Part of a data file

::::

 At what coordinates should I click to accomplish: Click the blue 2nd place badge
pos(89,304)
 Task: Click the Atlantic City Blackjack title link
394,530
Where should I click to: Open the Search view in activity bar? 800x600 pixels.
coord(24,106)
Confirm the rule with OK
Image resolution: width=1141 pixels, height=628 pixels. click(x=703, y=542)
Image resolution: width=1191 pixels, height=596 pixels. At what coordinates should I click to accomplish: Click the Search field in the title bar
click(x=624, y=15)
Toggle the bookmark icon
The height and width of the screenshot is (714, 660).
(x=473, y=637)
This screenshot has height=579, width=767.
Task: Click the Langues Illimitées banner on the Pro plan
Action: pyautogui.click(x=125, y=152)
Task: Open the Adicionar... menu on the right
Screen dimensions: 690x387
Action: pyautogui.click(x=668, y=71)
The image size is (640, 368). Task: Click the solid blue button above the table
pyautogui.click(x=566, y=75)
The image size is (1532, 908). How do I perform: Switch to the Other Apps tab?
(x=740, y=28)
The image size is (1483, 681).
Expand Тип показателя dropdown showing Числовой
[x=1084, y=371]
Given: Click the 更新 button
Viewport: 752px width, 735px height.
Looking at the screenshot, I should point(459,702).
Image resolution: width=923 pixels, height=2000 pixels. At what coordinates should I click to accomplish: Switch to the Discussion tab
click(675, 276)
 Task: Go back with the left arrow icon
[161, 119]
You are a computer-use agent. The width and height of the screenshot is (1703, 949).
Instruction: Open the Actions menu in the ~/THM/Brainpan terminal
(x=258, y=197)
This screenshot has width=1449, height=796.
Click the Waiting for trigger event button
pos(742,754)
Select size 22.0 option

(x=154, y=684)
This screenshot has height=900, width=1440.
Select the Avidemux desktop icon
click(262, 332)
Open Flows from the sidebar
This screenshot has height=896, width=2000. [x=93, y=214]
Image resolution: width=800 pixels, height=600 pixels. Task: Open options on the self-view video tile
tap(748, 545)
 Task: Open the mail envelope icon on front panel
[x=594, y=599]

::::

▸ **YOUR INSTRUCTIONS**
Turn the part of the records that opens with the line containing "Image resolution: width=1191" and closes with the line containing "tap(748, 545)" into a JSON list of strings, one string per line and blank lines omitted.

▸ **REPLY TO THE TASK**
[
  "Image resolution: width=1191 pixels, height=596 pixels. At what coordinates should I click to accomplish: Click the Search field in the title bar",
  "click(x=624, y=15)",
  "Toggle the bookmark icon",
  "The height and width of the screenshot is (714, 660).",
  "(x=473, y=637)",
  "This screenshot has height=579, width=767.",
  "Task: Click the Langues Illimitées banner on the Pro plan",
  "Action: pyautogui.click(x=125, y=152)",
  "Task: Open the Adicionar... menu on the right",
  "Screen dimensions: 690x387",
  "Action: pyautogui.click(x=668, y=71)",
  "The image size is (640, 368). Task: Click the solid blue button above the table",
  "pyautogui.click(x=566, y=75)",
  "The image size is (1532, 908). How do I perform: Switch to the Other Apps tab?",
  "(x=740, y=28)",
  "The image size is (1483, 681).",
  "Expand Тип показателя dropdown showing Числовой",
  "[x=1084, y=371]",
  "Given: Click the 更新 button",
  "Viewport: 752px width, 735px height.",
  "Looking at the screenshot, I should point(459,702).",
  "Image resolution: width=923 pixels, height=2000 pixels. At what coordinates should I click to accomplish: Switch to the Discussion tab",
  "click(675, 276)",
  " Task: Go back with the left arrow icon",
  "[161, 119]",
  "You are a computer-use agent. The width and height of the screenshot is (1703, 949).",
  "Instruction: Open the Actions menu in the ~/THM/Brainpan terminal",
  "(x=258, y=197)",
  "This screenshot has width=1449, height=796.",
  "Click the Waiting for trigger event button",
  "pos(742,754)",
  "Select size 22.0 option",
  "(x=154, y=684)",
  "This screenshot has height=900, width=1440.",
  "Select the Avidemux desktop icon",
  "click(262, 332)",
  "Open Flows from the sidebar",
  "This screenshot has height=896, width=2000. [x=93, y=214]",
  "Image resolution: width=800 pixels, height=600 pixels. Task: Open options on the self-view video tile",
  "tap(748, 545)"
]